Write out exactly the lines running from the line that includes "[combobox] (1304, 505)" to the end of the data, both ends included, and nothing besides.

## The input

[Start of section]

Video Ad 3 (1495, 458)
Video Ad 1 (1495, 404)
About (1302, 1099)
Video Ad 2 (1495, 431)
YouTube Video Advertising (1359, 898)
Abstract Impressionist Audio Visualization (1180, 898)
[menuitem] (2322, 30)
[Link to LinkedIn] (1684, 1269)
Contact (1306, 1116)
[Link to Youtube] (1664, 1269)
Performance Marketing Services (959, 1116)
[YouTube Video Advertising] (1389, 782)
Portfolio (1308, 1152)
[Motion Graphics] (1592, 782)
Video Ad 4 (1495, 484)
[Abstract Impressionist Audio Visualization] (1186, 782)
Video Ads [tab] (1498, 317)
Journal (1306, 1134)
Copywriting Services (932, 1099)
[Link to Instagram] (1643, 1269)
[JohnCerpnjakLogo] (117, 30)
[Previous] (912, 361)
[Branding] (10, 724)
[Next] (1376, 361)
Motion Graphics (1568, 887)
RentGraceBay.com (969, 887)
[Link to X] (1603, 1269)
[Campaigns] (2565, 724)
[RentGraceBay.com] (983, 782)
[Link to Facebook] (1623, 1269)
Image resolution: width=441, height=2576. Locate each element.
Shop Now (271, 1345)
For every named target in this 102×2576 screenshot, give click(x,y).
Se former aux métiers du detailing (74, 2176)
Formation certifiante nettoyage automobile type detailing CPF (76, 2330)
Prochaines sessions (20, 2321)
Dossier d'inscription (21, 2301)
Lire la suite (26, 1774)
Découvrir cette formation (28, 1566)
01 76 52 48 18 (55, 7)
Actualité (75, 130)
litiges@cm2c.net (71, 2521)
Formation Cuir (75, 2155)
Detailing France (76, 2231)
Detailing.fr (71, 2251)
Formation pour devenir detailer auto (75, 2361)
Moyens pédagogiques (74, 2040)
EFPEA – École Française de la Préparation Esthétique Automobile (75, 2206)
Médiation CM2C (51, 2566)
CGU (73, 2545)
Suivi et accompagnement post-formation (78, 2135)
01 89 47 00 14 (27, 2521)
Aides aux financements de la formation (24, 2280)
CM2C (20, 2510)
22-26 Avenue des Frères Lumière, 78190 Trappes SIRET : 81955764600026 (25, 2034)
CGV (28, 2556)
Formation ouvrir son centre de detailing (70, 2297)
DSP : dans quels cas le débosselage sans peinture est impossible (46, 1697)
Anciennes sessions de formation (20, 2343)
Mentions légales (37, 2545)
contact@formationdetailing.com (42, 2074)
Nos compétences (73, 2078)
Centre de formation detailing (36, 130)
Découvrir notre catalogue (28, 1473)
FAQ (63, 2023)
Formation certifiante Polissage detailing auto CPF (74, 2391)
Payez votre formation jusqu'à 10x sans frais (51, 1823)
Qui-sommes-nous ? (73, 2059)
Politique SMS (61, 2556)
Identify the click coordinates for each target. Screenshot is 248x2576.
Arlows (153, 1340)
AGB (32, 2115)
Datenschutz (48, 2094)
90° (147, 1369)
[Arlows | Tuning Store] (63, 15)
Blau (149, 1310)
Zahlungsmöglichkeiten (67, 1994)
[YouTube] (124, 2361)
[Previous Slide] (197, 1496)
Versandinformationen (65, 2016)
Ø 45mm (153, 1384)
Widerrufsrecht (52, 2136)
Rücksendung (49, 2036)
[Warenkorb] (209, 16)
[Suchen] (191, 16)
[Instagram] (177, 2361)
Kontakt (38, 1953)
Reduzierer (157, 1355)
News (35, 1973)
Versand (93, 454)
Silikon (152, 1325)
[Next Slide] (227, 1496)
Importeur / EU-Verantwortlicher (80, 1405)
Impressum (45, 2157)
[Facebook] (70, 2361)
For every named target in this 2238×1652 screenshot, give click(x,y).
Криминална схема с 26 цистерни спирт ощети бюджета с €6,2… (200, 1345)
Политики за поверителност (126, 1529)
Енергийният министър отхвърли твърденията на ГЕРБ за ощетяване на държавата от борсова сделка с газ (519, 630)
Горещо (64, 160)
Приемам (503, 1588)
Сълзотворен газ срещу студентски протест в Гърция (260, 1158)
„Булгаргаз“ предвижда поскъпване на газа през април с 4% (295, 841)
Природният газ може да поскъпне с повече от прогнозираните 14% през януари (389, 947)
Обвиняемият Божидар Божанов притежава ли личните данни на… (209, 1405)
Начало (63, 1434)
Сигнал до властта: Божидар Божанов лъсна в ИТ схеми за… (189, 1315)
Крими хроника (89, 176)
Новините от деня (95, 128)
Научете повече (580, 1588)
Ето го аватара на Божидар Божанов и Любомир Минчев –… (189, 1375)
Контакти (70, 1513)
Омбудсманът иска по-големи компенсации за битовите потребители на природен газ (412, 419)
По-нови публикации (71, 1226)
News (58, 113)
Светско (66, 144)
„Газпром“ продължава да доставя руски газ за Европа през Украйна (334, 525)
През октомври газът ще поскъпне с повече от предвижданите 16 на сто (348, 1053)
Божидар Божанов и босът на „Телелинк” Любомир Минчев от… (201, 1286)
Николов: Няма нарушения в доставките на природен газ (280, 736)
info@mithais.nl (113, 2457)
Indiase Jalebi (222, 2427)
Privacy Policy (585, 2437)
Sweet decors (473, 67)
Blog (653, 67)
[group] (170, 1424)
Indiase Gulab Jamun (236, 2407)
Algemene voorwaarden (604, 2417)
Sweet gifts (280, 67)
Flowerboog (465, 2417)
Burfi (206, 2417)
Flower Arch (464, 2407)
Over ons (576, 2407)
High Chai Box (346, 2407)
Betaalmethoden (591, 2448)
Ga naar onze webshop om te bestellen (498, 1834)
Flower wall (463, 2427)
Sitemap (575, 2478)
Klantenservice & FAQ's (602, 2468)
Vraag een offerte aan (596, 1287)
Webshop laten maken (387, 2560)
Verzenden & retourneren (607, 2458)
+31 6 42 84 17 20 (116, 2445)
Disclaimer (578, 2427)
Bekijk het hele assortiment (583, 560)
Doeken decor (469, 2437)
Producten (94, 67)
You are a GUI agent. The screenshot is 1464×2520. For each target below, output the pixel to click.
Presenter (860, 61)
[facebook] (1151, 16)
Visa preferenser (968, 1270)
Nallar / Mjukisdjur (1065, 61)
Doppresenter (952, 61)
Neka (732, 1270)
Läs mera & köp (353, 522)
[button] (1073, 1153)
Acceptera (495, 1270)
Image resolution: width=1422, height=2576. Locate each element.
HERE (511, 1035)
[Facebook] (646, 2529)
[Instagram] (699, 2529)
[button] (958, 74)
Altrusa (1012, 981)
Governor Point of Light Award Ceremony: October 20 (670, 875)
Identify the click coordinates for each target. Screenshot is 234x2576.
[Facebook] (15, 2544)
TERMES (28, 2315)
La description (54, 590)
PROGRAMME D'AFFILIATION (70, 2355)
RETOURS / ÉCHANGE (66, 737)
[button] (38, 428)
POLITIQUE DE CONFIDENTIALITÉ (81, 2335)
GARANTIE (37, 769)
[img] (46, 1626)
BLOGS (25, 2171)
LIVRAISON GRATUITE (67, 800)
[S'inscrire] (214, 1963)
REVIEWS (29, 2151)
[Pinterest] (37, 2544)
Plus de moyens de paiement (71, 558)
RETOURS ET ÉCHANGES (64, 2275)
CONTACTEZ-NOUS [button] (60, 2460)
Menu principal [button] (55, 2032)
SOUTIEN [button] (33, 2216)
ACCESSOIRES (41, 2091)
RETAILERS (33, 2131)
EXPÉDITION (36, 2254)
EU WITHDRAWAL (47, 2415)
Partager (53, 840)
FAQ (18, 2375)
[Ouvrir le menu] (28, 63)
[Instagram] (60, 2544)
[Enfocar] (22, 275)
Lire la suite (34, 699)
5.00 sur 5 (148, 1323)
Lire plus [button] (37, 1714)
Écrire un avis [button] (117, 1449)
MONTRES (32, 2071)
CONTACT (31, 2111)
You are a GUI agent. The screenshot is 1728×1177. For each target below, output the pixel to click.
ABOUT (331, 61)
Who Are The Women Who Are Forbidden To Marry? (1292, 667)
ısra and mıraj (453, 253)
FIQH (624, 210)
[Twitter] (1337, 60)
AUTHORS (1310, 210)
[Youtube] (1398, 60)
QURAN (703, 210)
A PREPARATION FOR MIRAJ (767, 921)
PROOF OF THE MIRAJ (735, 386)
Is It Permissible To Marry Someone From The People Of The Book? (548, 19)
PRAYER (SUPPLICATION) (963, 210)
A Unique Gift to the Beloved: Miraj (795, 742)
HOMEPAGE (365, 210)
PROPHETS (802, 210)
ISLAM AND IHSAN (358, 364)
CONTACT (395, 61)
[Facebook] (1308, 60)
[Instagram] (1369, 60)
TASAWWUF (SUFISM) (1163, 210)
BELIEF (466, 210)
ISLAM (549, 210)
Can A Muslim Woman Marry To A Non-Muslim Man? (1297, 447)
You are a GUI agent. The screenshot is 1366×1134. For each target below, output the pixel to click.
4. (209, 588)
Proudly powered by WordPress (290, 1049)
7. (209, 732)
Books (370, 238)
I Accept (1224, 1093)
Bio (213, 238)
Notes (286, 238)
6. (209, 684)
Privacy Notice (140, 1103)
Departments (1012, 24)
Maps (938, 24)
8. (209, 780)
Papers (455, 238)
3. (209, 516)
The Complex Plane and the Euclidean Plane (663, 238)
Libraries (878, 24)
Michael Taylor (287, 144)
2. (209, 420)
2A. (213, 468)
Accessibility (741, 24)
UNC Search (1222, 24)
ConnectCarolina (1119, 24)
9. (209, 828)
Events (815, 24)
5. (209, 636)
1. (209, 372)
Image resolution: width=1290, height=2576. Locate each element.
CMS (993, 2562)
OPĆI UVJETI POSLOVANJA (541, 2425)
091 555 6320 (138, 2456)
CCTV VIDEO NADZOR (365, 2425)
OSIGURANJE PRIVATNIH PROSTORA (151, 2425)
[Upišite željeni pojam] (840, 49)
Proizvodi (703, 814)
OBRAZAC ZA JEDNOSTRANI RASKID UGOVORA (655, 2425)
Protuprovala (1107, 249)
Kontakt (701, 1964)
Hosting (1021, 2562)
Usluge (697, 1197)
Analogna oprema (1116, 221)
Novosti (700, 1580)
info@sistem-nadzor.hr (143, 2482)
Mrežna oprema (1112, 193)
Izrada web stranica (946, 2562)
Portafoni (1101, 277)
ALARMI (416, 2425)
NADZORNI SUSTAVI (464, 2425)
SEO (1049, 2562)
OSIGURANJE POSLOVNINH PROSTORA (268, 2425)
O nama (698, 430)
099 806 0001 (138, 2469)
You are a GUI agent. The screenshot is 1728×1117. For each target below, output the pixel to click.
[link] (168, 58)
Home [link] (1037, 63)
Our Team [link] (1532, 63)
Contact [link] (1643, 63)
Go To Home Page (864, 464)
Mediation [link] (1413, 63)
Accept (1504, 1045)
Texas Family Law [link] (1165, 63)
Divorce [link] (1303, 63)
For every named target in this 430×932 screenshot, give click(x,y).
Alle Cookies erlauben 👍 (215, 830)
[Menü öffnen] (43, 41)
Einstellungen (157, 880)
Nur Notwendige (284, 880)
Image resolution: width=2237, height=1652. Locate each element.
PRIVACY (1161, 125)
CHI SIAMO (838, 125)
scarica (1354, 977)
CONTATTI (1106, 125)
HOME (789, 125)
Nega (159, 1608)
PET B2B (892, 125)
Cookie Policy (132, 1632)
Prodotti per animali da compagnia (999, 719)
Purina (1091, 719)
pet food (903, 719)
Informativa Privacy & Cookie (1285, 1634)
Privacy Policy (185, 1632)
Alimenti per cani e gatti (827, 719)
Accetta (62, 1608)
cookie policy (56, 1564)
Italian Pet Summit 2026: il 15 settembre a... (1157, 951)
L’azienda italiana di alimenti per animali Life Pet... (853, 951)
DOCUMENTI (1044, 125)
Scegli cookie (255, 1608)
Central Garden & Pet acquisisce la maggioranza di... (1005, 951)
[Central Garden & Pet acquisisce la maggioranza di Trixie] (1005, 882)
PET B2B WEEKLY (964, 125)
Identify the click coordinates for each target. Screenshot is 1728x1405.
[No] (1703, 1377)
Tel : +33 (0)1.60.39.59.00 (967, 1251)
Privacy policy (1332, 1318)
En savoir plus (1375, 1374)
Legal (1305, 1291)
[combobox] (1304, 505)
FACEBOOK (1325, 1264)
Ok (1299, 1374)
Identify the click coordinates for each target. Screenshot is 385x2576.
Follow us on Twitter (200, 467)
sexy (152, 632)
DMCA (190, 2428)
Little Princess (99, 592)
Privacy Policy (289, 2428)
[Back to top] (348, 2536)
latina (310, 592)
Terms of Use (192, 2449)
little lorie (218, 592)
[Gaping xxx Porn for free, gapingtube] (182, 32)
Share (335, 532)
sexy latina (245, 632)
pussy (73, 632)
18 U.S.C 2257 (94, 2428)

[End of section]

## Result of this exercise
[combobox] (1304, 505)
FACEBOOK (1325, 1264)
Ok (1299, 1374)
Identify the click coordinates for each target. Screenshot is 385x2576.
Follow us on Twitter (200, 467)
sexy (152, 632)
DMCA (190, 2428)
Little Princess (99, 592)
Privacy Policy (289, 2428)
[Back to top] (348, 2536)
latina (310, 592)
Terms of Use (192, 2449)
little lorie (218, 592)
[Gaping xxx Porn for free, gapingtube] (182, 32)
Share (335, 532)
sexy latina (245, 632)
pussy (73, 632)
18 U.S.C 2257 (94, 2428)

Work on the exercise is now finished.